Transcribe the entries word for word, from the line containing "This screenshot has height=992, width=1904." through the end of the entries.

## SUPPLIED INFORMATION
--- Start ---

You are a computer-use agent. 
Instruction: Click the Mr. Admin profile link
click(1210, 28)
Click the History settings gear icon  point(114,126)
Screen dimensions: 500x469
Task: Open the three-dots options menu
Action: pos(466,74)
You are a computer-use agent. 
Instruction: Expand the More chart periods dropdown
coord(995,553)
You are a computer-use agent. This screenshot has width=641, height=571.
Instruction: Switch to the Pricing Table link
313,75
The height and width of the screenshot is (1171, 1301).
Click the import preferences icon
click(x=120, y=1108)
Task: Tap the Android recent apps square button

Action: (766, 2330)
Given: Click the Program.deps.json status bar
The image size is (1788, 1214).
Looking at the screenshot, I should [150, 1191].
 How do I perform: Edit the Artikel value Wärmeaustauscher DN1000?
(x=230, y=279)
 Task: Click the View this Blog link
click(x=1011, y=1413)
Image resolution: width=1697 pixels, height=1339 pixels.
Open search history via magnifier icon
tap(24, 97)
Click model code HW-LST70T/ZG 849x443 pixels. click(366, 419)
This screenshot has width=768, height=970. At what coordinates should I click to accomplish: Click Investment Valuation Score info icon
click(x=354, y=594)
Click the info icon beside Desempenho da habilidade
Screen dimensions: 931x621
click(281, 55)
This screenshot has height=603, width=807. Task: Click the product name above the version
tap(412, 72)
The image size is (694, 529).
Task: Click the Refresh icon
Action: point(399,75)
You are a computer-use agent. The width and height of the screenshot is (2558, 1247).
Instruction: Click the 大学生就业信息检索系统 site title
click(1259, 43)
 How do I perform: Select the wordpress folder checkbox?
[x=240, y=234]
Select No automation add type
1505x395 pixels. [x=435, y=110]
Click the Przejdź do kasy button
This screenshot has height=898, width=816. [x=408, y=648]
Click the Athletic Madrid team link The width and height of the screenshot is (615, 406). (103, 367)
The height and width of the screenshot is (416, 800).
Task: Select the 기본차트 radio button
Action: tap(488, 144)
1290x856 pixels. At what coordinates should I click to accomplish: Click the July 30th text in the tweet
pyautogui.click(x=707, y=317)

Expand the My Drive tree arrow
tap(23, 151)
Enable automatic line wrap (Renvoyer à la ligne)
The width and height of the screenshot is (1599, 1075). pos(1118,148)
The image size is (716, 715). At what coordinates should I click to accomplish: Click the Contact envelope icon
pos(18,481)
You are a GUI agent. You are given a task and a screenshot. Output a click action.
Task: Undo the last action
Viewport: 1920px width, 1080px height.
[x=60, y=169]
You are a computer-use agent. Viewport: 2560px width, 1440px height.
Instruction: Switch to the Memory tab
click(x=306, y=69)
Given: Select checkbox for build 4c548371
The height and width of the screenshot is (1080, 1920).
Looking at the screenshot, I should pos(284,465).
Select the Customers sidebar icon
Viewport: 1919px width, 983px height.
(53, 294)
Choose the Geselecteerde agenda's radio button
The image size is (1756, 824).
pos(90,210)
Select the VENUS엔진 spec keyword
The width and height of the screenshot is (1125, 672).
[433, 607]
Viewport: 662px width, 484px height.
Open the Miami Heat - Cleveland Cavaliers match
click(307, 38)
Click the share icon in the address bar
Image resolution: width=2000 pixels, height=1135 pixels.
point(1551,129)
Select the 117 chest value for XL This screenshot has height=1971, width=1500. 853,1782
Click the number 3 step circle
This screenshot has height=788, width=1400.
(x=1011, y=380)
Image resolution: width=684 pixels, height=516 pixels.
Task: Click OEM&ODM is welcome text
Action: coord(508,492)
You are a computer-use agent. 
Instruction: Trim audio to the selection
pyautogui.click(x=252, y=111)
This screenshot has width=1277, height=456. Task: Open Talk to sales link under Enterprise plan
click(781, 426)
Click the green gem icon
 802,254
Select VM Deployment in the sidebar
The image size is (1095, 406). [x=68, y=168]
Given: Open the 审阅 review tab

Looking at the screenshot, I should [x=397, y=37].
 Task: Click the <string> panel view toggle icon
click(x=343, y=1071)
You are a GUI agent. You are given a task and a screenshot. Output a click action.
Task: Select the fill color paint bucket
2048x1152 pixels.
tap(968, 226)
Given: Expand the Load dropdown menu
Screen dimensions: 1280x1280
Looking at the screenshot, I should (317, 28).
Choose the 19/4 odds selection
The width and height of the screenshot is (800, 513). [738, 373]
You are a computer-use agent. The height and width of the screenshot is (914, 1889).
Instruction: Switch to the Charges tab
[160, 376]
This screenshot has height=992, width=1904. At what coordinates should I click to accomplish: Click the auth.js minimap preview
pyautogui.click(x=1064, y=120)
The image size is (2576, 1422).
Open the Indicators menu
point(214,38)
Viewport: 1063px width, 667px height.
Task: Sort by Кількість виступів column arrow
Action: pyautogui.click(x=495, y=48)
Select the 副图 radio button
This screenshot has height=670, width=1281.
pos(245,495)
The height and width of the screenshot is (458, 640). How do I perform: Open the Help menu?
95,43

--- End ---

## THE SOLUTION
This screenshot has height=992, width=1904. At what coordinates should I click to accomplish: Click the auth.js minimap preview
pyautogui.click(x=1064, y=120)
The image size is (2576, 1422).
Open the Indicators menu
point(214,38)
Viewport: 1063px width, 667px height.
Task: Sort by Кількість виступів column arrow
Action: pyautogui.click(x=495, y=48)
Select the 副图 radio button
This screenshot has height=670, width=1281.
pos(245,495)
The height and width of the screenshot is (458, 640). How do I perform: Open the Help menu?
95,43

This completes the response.